A recent trip to British Columbia highlighted once again the fragile future of agricultural production in that province.
It seems the ag industry there is constantly fighting off attempts by various levels of government and the usual lobby groups to put them out of business. The problem for the industry is that they are a relatively small sector of the B.C. economy, with few voters to have any political power.
In another life, many years ago, I ranched in the Peace River area of B.C., so I have some understanding of the political mindset “over there,” as it relates to agriculture.

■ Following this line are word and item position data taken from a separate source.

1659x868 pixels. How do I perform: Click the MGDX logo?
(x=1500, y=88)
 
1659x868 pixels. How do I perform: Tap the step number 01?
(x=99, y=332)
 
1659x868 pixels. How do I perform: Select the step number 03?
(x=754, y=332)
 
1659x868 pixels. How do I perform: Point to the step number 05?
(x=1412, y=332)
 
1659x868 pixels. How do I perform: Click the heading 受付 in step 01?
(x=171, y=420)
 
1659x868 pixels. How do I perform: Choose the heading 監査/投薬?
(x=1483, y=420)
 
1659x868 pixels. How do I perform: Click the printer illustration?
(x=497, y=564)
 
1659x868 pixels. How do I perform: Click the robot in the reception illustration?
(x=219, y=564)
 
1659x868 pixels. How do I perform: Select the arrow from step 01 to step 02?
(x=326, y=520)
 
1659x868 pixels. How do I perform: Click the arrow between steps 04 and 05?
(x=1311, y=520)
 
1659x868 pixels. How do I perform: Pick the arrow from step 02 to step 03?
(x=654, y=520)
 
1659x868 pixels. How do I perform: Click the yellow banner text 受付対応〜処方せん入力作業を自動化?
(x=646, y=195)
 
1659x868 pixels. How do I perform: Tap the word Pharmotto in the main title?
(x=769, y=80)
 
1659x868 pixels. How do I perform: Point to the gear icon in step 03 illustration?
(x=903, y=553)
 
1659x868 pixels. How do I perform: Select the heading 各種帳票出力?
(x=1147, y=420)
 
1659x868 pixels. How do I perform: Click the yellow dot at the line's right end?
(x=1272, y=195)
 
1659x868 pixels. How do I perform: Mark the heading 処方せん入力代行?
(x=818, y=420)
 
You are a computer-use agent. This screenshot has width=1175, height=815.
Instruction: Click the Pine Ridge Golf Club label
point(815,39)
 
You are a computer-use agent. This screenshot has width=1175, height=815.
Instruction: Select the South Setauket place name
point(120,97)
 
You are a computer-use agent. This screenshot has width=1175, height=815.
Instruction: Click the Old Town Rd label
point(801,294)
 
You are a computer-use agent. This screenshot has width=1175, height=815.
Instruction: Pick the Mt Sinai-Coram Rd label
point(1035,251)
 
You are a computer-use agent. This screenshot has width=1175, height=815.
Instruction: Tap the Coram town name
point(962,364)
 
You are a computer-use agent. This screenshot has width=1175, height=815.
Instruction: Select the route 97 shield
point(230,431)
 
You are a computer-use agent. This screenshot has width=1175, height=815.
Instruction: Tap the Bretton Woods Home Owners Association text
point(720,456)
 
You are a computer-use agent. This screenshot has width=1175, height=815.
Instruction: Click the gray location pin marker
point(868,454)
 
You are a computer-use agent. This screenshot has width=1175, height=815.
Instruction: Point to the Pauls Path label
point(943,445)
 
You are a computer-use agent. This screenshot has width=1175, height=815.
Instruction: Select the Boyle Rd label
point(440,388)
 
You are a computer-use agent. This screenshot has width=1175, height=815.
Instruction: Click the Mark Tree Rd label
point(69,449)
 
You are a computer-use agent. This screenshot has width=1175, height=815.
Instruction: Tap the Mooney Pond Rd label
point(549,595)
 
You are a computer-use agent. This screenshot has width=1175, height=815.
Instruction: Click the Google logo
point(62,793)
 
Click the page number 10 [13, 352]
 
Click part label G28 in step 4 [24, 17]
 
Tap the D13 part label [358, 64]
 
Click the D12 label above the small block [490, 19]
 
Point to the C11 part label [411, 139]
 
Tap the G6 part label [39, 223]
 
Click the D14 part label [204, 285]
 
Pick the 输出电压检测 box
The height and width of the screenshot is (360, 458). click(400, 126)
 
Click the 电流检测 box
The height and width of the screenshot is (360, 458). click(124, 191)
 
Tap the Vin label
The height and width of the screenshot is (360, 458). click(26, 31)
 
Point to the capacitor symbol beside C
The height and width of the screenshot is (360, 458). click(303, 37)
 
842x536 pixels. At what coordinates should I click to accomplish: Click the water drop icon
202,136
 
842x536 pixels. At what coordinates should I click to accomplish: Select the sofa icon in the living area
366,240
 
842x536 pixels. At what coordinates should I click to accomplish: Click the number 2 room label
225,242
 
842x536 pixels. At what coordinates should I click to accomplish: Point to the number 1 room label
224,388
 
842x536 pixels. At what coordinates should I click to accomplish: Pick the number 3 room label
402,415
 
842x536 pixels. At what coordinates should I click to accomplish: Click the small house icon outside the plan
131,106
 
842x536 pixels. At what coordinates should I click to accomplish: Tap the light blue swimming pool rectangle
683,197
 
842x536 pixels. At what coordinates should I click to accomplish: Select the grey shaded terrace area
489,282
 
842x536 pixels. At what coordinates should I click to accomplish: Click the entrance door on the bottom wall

One of the major problems is that B.C. is essentially ruled by a vast urban majority who live in a fairly small area in the Vancouver and Victoria regions. Those folks have never had any connection or understanding of agriculture and have proven highly susceptible to politically-correct trends on food issues and the environment. Their elected representatives are prone to embrace trendy political whims for politically expediency — no surprise there.
But such fanciful delusional attitudes tend to taint B.C. as being populated by hippies and airheads. Stories of an illegal marijuana-growing industry in B.C. worth hundreds of millions of dollars only adds to that suspicion.
Yet, B.C. is home to some fairly significant commercial intensive agriculture operations. Sophisticated, large-scale dairy, poultry and greenhouse operations continue to flourish, particularly in the Fraser Valley. But therein lies the problem — most non-ag folks and their governments don’t appreciate having to live amongst the side effects of such production — that being livestock odour, runoff, waste removal and other environmental concerns.
Add into that never-ending battles by developers to remove farmland from the agricultural land reserve and you have enough ammunition to harass the ag industry out of business.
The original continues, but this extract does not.